Records from a data source

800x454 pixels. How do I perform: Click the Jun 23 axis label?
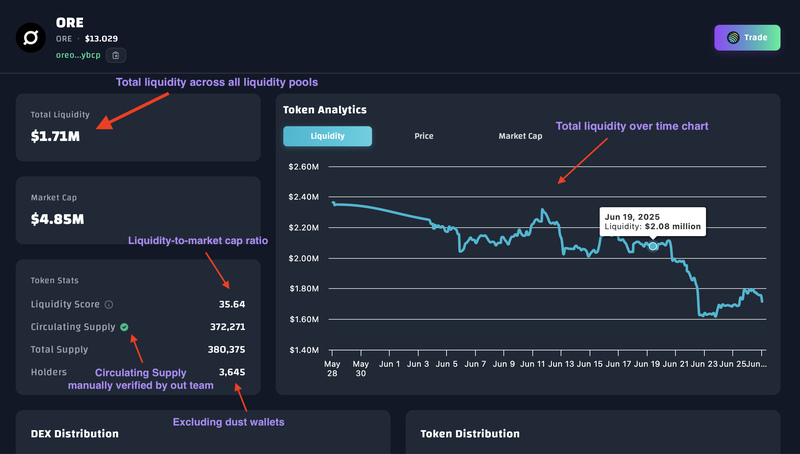click(x=704, y=364)
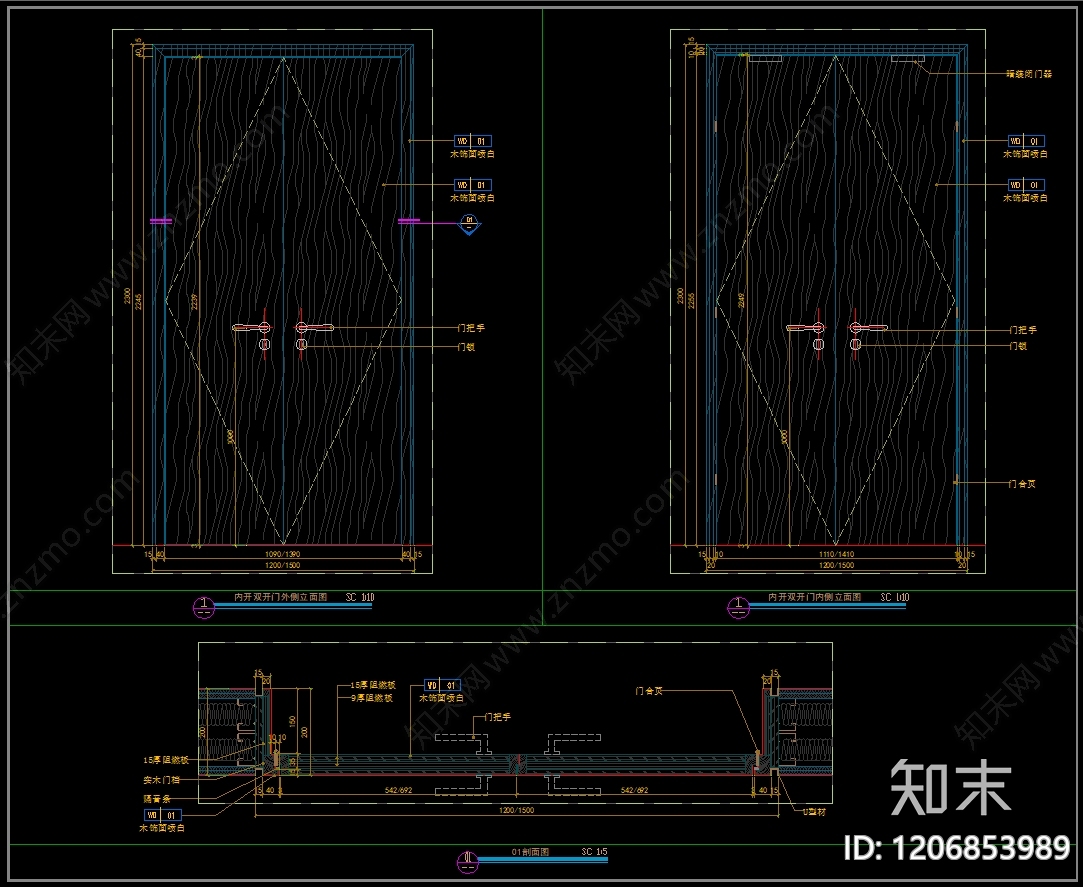Viewport: 1083px width, 887px height.
Task: Click the 暗装闭门器 annotation label
Action: pos(1028,73)
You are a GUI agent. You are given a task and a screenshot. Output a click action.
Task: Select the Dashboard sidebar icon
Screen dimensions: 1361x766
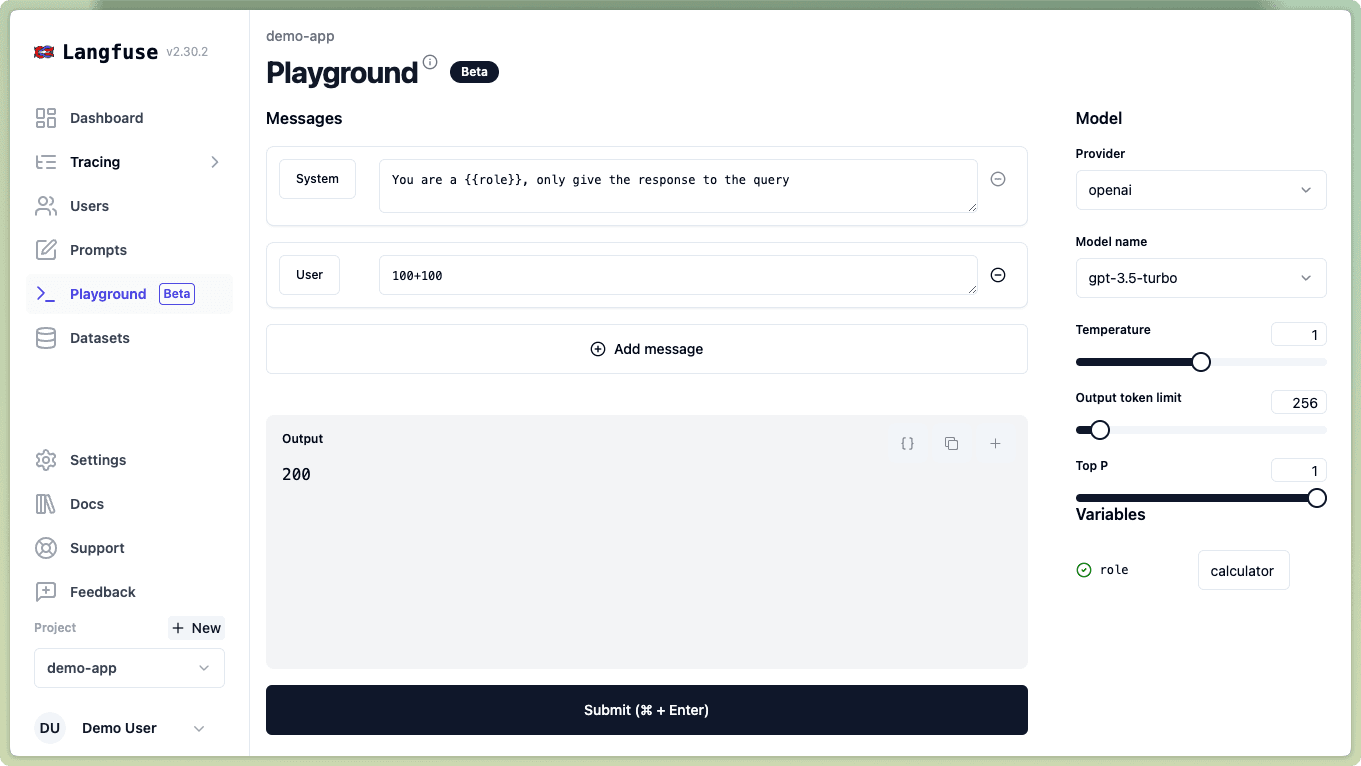click(x=46, y=117)
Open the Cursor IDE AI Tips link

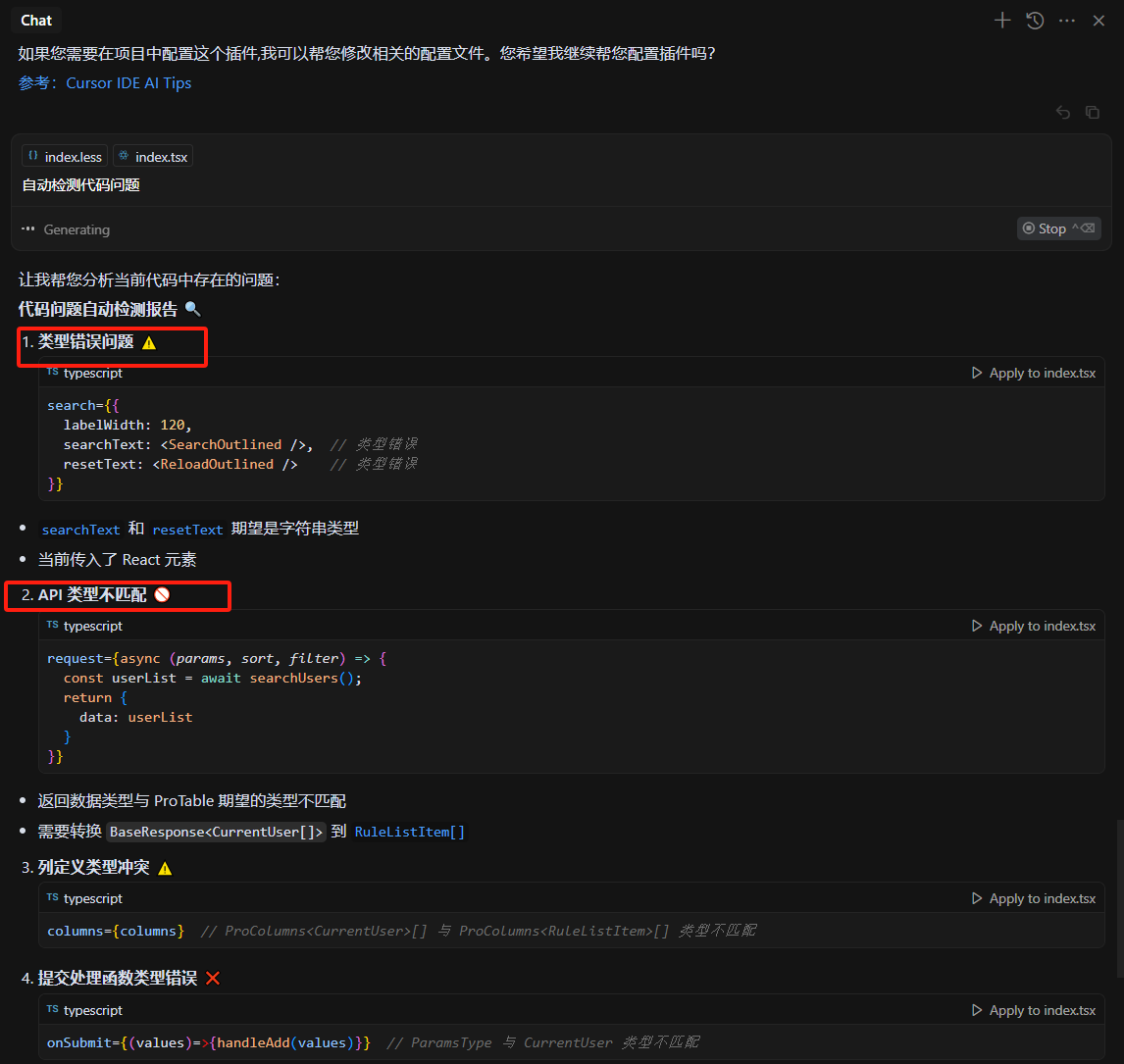click(129, 83)
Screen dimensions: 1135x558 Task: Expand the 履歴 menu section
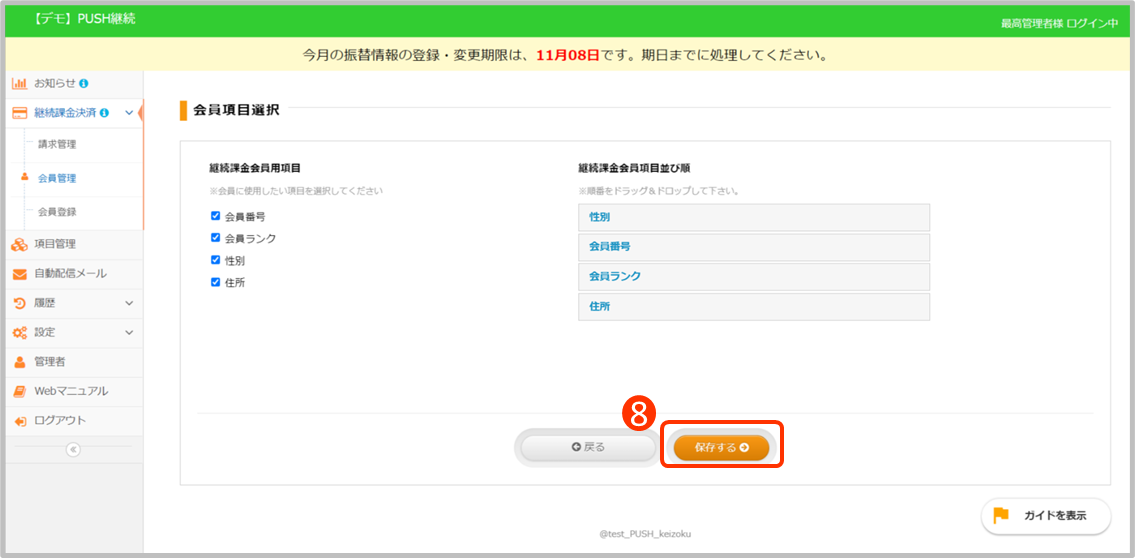coord(129,303)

YOUR ASSIGNMENT: In your copy, exclude the pictures and repeat each entry above exactly.

ANSWER FOR THE TASK:
800x454 pixels. How do I perform: Click the Jun 23 axis label?
click(x=704, y=364)
Viewport: 1083px width, 887px height.
Task: Click the 暗装闭门器 annotation label
Action: pos(1028,73)
You are a GUI agent. You are given a task and a screenshot. Output a click action.
Task: Select the Dashboard sidebar icon
Screen dimensions: 1361x766
click(x=46, y=117)
Open the Cursor IDE AI Tips link

click(129, 83)
Screen dimensions: 1135x558 Task: Expand the 履歴 menu section
coord(129,303)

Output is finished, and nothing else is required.